* **EXERCISE DESCRIPTION**: From the entries provided below, copy each line that contains the word "computer".

[Opening DATA LISTING section]

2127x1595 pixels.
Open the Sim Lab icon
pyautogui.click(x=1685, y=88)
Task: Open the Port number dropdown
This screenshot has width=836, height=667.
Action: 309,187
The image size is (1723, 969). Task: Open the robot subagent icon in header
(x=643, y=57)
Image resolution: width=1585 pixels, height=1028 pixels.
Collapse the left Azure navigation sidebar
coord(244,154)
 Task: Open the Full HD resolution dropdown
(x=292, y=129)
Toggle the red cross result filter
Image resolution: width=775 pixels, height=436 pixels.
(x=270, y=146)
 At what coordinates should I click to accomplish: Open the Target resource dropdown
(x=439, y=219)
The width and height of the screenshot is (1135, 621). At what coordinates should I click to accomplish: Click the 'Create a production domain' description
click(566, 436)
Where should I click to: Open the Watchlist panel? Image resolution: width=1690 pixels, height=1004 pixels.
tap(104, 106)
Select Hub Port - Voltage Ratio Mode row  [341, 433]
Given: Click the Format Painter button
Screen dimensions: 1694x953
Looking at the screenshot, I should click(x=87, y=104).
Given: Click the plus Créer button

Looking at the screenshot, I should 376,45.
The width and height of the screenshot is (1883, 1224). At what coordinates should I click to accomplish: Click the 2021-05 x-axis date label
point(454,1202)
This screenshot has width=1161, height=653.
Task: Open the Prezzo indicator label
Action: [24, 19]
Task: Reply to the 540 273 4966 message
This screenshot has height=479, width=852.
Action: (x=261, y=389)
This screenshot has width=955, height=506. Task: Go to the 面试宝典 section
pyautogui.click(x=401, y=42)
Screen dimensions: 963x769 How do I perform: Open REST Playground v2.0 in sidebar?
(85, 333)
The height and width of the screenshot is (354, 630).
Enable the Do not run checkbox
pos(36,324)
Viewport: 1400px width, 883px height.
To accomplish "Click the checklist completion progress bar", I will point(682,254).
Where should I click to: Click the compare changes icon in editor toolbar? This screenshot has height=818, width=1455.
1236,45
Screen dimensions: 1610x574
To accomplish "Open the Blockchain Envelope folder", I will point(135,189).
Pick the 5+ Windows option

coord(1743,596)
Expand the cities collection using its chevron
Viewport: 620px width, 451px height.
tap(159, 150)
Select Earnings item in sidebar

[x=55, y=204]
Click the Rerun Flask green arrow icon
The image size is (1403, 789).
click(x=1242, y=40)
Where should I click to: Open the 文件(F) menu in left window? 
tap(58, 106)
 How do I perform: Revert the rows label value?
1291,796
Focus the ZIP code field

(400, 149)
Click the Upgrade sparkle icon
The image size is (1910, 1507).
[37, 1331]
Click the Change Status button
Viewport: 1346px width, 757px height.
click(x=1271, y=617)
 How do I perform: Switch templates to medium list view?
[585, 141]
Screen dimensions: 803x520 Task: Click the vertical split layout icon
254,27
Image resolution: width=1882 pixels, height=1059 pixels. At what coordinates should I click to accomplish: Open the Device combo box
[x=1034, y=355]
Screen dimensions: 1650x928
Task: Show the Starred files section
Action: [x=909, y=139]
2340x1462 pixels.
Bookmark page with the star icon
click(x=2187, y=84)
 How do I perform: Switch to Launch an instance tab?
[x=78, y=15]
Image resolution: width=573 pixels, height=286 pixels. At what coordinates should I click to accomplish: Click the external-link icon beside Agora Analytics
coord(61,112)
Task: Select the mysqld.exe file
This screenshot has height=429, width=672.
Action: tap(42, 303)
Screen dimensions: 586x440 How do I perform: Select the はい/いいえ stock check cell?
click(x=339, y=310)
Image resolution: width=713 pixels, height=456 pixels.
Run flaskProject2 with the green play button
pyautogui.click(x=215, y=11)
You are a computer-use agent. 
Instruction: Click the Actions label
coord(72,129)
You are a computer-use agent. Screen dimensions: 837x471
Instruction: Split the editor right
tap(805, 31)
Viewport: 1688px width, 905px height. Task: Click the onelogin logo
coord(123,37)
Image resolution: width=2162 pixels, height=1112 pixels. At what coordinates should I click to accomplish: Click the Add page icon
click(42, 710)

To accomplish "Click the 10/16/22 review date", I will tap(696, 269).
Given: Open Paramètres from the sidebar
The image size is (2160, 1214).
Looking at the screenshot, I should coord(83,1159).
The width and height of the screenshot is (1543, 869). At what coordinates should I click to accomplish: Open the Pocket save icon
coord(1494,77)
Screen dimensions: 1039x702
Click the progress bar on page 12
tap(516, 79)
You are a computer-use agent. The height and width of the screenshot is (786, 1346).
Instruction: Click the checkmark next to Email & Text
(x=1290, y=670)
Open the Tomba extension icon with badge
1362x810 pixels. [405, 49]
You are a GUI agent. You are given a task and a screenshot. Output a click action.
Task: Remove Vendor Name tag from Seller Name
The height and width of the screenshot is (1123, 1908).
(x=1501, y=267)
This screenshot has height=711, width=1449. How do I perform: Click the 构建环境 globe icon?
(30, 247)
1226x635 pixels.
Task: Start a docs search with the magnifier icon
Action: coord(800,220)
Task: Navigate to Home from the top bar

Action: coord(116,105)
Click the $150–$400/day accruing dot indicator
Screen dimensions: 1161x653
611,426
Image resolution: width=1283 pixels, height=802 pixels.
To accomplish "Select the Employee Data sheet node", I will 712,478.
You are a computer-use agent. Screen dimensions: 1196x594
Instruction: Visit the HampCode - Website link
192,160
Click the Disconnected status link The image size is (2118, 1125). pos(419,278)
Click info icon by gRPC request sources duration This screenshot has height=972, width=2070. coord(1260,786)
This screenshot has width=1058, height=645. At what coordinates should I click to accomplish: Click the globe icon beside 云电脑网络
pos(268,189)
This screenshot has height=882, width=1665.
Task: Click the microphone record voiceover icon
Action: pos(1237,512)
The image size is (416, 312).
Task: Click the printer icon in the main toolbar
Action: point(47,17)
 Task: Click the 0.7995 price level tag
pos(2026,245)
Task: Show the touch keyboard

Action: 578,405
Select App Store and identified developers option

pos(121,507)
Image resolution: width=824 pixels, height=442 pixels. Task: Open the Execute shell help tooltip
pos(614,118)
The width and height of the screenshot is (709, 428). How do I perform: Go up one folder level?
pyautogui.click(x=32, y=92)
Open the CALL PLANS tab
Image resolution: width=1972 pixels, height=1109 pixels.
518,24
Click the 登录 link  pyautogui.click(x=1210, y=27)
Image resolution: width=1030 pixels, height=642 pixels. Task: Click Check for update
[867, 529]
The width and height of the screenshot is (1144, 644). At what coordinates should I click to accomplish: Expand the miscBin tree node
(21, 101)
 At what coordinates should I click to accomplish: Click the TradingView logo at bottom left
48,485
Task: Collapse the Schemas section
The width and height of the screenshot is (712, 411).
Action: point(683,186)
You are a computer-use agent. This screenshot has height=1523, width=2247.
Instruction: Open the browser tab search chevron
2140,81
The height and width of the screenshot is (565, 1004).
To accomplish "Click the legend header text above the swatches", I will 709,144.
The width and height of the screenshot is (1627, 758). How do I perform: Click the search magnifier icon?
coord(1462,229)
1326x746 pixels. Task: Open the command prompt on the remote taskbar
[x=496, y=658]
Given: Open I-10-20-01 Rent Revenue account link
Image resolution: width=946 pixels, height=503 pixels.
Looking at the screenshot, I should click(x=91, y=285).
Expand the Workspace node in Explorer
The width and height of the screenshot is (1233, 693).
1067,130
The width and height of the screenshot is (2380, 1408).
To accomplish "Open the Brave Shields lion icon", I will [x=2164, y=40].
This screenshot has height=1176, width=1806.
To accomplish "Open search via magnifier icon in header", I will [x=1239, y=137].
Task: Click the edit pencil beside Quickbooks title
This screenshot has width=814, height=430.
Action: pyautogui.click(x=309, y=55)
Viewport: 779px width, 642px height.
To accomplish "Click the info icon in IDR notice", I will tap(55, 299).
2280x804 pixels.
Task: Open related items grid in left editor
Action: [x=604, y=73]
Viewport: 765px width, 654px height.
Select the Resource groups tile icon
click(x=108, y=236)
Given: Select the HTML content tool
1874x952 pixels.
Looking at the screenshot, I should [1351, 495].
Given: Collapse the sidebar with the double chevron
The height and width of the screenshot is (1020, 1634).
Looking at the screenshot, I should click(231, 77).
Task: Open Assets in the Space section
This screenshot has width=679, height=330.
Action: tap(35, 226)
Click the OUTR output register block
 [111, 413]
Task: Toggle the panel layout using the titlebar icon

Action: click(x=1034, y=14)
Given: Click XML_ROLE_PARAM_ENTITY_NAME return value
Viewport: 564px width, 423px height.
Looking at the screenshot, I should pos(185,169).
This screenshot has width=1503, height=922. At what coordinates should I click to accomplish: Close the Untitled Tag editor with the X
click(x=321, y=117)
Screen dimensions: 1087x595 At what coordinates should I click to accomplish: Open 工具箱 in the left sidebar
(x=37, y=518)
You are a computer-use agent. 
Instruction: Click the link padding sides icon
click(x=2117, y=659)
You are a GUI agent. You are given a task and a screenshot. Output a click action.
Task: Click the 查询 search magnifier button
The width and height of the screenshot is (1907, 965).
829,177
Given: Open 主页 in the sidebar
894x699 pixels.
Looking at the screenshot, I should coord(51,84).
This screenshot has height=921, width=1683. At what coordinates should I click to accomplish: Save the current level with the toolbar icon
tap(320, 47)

[Closing DATA LISTING section]

* **ANSWER BELOW**:
You are a computer-use agent. 
You are a computer-use agent. Screen dimensions: 837x471
You are a computer-use agent. The height and width of the screenshot is (786, 1346).
You are a computer-use agent. Screen dimensions: 1196x594
You are a computer-use agent. This screenshot has height=1523, width=2247.
You are a computer-use agent. 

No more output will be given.